- A number of key markets are trading at pivotal technical levels going into the midweek Fed meeting.
- Charts are showing downward pressure on global yields, despite the market's belief that interest rates can only go higher.
- This is potentially a huge profitable trading opportunity for growth stocks and cryptos.
This week's Fed meeting will be crucial, with charts of many important markets at pivotal technical levels.
The leading narrative in the market has been that interest rates are set to steadily rise going forward, with global central banks trying to combat rising inflationary pressures.
However, price action on the charts does not support this leading narrative. As the majority of the markets have bought into the "higher interest rates" story in the news and media, this means there is a potentially huge profitable opportunity coming up.
For one, the US 10Y treasury yield has been tracing out a bearish distribution pattern (head and shoulders). This is potentially a topping pattern, and will be completed if price breaks below the pivotal neckline level (around 2.75%). In the formation of the right shoulder, price has quickly lurched towards the neckline, which hints at an increase in downward pressure.

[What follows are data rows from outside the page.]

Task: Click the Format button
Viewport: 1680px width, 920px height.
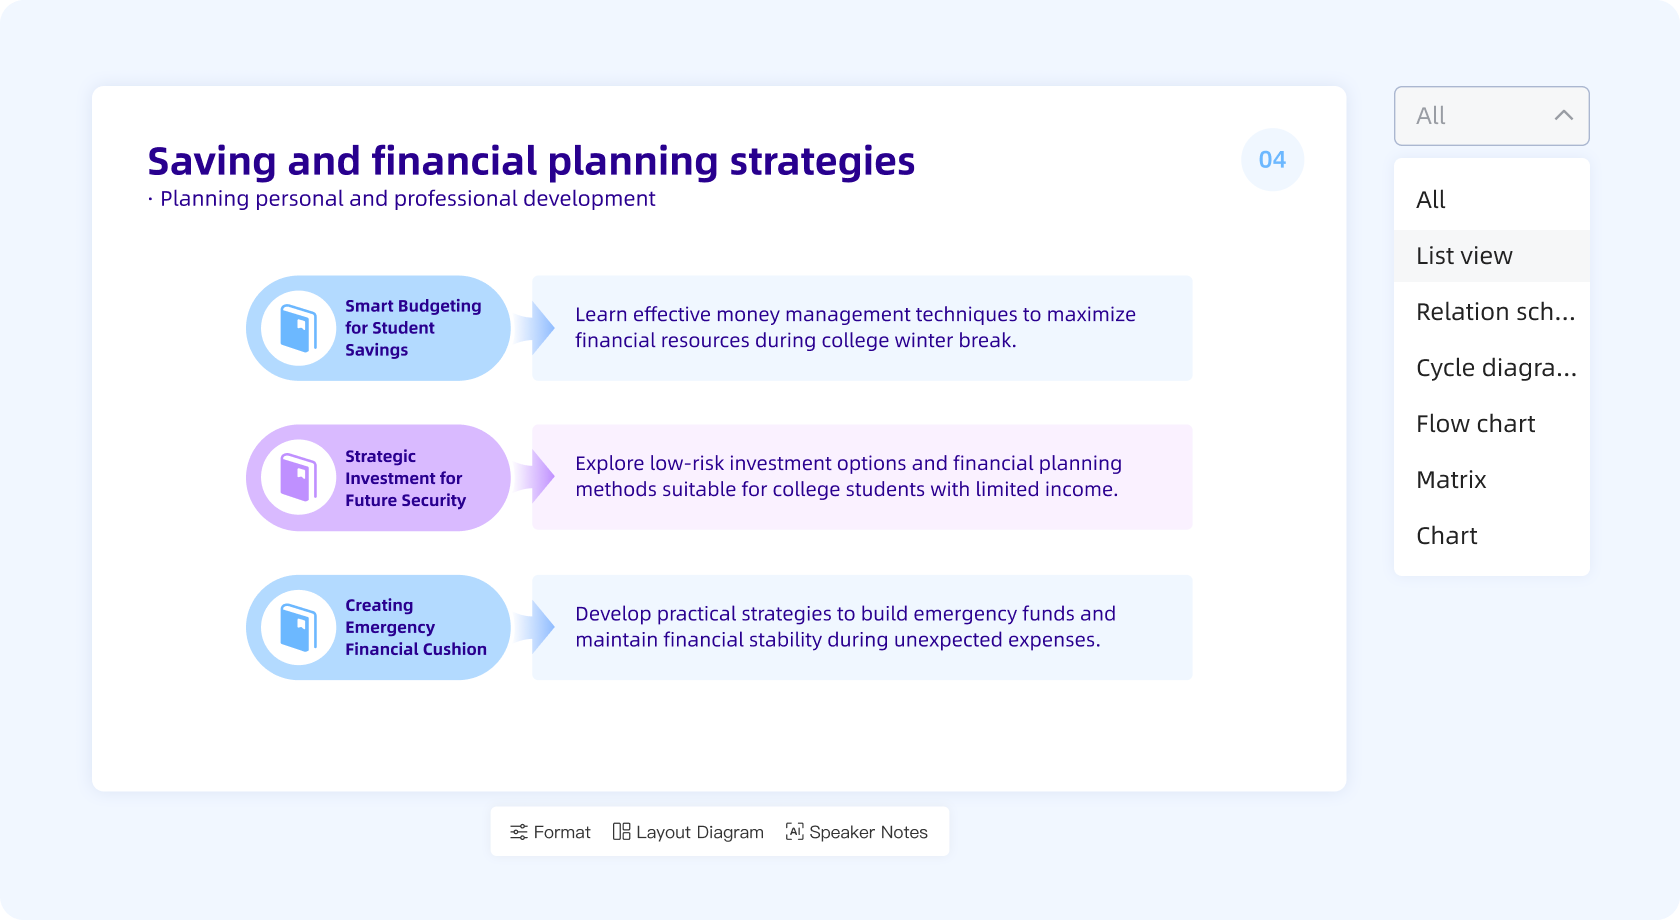Action: click(x=549, y=831)
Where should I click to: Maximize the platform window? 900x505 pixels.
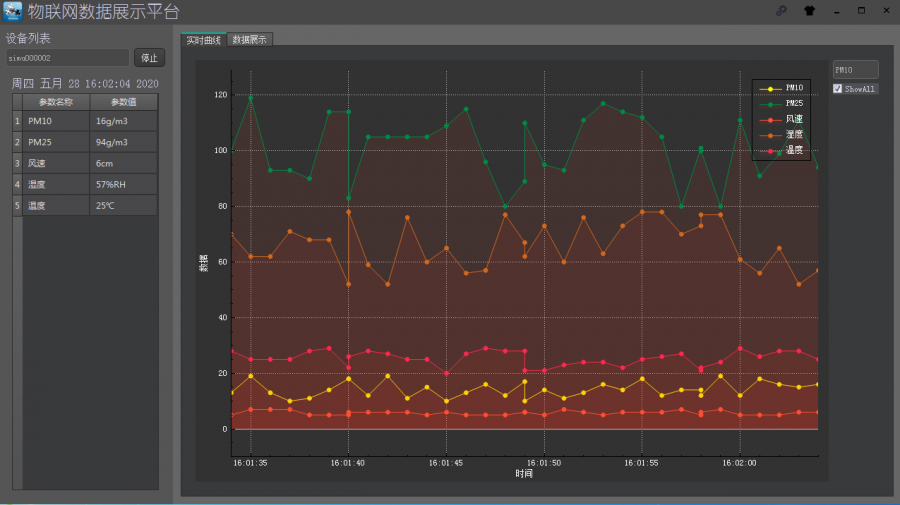coord(861,11)
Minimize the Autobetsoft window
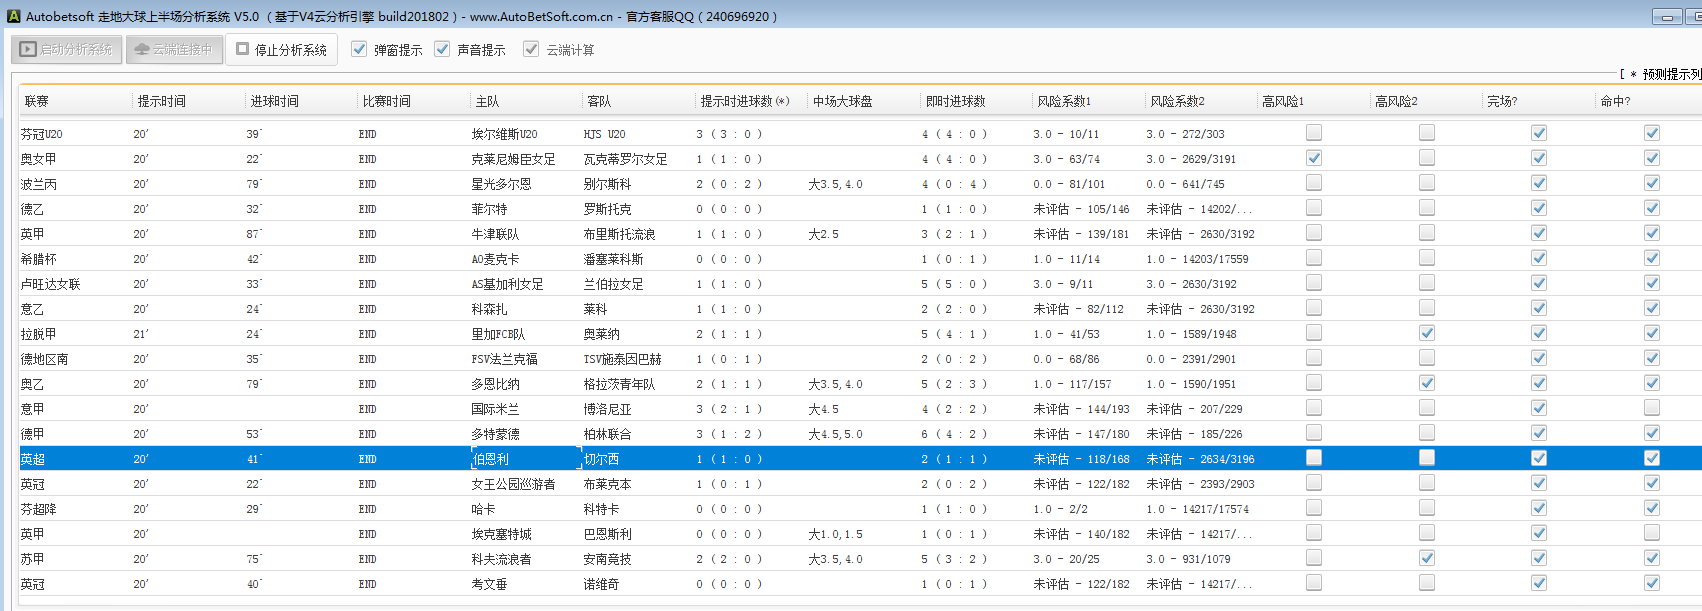This screenshot has width=1702, height=611. coord(1667,17)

Daily Chart: US 10Y Treasury Yield
This development is divergent from the leading narrative out there. If interest rates are set to rise going forward, the 10Y yield should not be behaving this way.
The market is a forward-looking mechanism, and hence we cannot trade based on what is happening now. As such, price action is key in determining divergences in the market.
Such divergent price action is not only seen in the US 10Y yield, but also in bond yields in Europe. Last week, the European Central Bank surprised the market by increasing interest rates by 50bps instead of 25bps, which was the consensus. Theoretically, bond yields in Europe should have shot up higher.
However, the Euro 10Y government bond yield actually broke below important support levels, as you may see from the daily chart below.
Daily Chart: Euro 10Y Government Bond Yield
The market is of the understanding that central banks are forced to raise interest rates to combat inflationary pressures. However, there are technical signs that inflation may not be as high as we fear.
Below is the weekly chart of copper prices, which share a very strong positive correlation with bond yields. Higher copper prices tend to portend higher interest rates, and vice versa.
In the chart, you may observe the same distribution pattern in copper prices as bond yields. The only difference is that copper has already broken below the key level, and look at the magnitude of the drop since then.
Weekly Chart: Copper
Looking at commodities as a whole, the Invesco DB Commodity Index ( DBC ), which tracks a diversified portfolio of spot commodity prices, is fast approaching key support levels. DBC is potentially building a large distributive pattern too, with price now contained by downward sloping moving averages on the daily chart.
Daily Chart: Invesco DB Commodity Index
If we really get lower yields in the market, what are some of the big beneficiaries? Without a doubt, growth stocks and cryptos.
The ARK Innovation ETF ( ARKK ) has been building a base for 3 months running, and has peeked above the neckline. Price is now retesting this breakout zone, and I think we will get a firm directional move after the Fed meeting.
Daily Chart: ARK Innovation ETF
In addition, a number of altcoins in the Crypto space broke out from bases last week, which supports the bullish price action that we are seeing in the growth space as a whole. Ethereum is a proxy for altcoins, and it has broken out higher from a 1-month base, and is now trading in a tight range as we approach the Fed meeting.
Daily Chart: Ethereum
Is this the bottom for growth? No one will know for sure. But the technical developments across many key markets point towards a tradable bottom at the very least for growth sectors.